Stock sized apr replacement studs or the 3/8" studs?
Stock studs are 1/2-20. Why would you go 3/8?
Do you mean 5/8?
Stock diameter, but quite a bit longer! Yes, 1/2-20.
Does it do this at all temperatures (street, out lap, cooldown..), or only once things have warmed up after a couple laps?
Length means an easy start to the nut, the little tip is perfectly sized to help prevent cross-threading, the studs are diamond-hard, so they don't wear like the stock studs...
All in all, a far superior fastener. If you get hubs from the dealer, you'll have to press out the stockers and press them into the new hubs. At that point, why not upgrade to something better? FYI, raw parts cost on the ARP studs is right at $100 per axle.

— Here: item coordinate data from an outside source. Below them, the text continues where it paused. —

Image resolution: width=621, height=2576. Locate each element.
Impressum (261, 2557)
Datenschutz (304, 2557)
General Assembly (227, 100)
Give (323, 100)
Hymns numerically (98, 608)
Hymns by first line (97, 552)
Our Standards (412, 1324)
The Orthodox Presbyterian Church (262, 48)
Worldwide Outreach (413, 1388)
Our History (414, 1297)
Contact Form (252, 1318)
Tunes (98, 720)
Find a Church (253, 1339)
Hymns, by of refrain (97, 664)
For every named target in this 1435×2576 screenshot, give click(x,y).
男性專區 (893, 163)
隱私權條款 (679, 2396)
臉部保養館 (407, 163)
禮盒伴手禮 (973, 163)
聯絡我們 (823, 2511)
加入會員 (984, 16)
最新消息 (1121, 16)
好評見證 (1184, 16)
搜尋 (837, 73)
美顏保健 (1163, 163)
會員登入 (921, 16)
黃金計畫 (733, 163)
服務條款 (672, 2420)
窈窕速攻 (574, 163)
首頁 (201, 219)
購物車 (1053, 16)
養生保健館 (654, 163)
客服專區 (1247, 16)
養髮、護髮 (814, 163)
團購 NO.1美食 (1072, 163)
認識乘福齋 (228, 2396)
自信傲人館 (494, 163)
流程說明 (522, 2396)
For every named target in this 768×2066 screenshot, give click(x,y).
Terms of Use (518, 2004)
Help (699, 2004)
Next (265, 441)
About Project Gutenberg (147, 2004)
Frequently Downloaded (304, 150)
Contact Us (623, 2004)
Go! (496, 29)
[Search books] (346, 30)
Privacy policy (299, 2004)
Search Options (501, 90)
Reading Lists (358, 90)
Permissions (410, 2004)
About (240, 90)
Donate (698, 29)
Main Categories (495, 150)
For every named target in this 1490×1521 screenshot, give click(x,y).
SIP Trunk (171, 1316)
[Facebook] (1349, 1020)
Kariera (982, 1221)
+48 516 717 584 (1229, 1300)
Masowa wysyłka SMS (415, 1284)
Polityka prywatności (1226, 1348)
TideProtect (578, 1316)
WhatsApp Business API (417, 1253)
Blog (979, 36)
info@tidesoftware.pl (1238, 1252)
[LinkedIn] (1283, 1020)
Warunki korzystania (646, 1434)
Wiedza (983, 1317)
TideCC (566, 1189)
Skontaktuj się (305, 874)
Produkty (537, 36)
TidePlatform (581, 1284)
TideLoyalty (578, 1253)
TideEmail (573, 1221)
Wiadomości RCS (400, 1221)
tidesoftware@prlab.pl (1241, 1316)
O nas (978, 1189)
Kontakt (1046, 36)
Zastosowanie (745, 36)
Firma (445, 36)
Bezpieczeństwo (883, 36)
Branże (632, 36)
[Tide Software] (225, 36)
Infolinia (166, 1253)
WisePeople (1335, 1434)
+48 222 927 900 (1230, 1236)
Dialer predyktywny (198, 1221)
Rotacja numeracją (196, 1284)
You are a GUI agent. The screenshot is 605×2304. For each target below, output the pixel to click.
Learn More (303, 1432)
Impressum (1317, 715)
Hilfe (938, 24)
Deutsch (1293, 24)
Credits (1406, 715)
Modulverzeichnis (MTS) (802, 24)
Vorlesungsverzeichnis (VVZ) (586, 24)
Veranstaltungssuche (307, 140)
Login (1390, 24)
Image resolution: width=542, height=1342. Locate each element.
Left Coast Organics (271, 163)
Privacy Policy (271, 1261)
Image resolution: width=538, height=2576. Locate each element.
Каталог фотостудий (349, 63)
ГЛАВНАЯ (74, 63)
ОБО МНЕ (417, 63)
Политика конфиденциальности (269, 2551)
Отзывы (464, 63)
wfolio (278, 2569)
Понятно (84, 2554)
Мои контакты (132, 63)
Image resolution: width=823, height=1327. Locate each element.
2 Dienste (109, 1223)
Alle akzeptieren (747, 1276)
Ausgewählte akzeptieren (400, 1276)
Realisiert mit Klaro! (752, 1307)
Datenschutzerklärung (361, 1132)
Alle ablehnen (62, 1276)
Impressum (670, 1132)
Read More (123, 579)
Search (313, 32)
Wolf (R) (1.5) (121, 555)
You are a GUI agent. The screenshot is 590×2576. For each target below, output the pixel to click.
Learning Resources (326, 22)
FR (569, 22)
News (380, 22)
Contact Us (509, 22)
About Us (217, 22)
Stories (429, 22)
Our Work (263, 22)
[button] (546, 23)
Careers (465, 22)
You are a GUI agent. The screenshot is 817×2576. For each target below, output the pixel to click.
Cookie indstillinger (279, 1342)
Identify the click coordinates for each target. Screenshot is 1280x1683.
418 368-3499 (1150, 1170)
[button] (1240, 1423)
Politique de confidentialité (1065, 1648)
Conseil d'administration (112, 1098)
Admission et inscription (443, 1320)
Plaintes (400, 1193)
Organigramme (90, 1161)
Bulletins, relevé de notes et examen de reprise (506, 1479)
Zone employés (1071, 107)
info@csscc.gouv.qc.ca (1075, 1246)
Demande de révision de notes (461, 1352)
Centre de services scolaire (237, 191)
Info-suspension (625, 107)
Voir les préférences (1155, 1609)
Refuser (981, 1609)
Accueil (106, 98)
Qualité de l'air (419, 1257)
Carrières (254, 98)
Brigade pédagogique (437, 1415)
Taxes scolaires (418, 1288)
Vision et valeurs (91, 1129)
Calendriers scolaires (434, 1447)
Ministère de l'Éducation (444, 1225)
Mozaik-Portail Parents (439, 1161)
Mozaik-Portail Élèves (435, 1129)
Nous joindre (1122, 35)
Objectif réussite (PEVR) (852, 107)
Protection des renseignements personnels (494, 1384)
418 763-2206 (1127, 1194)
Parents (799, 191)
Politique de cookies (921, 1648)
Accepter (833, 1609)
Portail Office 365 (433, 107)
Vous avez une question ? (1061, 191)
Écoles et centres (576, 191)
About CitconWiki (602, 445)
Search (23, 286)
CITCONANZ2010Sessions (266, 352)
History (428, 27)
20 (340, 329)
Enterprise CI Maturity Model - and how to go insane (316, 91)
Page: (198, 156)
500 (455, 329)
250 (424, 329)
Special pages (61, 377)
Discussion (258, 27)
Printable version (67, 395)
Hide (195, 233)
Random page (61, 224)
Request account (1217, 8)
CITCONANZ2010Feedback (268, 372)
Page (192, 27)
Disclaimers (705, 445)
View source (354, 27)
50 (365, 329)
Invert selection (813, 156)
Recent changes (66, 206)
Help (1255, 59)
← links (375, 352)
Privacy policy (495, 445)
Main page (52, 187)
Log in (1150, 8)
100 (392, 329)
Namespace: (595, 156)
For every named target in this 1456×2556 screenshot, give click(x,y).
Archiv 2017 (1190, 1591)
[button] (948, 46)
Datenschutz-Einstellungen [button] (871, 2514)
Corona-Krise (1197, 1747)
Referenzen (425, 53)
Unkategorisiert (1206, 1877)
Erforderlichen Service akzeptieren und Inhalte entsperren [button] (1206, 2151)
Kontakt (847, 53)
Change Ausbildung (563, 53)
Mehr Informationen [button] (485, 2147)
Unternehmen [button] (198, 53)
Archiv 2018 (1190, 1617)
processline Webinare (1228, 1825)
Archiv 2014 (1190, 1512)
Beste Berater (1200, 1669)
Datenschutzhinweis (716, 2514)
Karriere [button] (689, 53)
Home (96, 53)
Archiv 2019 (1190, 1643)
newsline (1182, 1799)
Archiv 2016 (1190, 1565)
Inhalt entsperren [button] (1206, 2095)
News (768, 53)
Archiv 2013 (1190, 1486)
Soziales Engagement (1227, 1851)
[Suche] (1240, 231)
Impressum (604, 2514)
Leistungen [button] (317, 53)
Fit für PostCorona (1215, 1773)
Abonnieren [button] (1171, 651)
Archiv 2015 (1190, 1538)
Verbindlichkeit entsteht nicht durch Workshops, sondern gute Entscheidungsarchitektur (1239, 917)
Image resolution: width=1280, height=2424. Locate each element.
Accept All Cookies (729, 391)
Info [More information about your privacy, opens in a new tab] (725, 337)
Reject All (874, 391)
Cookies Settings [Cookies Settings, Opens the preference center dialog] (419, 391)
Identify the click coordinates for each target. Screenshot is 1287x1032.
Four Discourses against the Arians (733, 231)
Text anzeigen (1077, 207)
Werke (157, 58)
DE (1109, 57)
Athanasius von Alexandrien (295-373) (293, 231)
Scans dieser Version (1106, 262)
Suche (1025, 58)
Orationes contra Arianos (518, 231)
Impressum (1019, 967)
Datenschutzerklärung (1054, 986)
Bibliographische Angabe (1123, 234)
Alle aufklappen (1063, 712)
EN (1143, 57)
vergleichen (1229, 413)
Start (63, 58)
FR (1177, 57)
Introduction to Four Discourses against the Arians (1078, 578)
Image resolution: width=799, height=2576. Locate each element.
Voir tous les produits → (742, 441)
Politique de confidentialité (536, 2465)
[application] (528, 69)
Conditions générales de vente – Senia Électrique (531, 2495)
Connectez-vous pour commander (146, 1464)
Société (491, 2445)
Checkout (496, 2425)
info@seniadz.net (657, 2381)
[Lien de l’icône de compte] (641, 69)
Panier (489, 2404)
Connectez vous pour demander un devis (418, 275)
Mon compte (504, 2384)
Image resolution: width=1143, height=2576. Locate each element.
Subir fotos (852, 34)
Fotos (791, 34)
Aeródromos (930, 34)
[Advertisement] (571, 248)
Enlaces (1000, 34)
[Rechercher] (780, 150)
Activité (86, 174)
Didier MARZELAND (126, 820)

Honestly, based on the high-speed, won't go away comment, it still sounds like uneven pad deposits. I also use DTC-60 with stock rotors, and don't get the shimmy, AND I don't bed them "properly." I just go out for a session, and pound on the brakes until I get the first hint of fade, then park the car.
Are you keeping your race and street sets of pads and rotors segregated, or are you just changing pads for the track? Not all compounds are compatible with each other, so for a dual-purpose car, I would keep a "street set" and a "race set."
Also, what did you think of the ST43 pads? How did they compare to the DTC-60's in terms of initial bite, linearity through the braking zone, release and wear?
is the hub considered this whole assembly?
Ignore the big lump of cast iron, though, that's the knuckle. The hubs are the part starting with the ABS cog-wheel, and running outboard from there.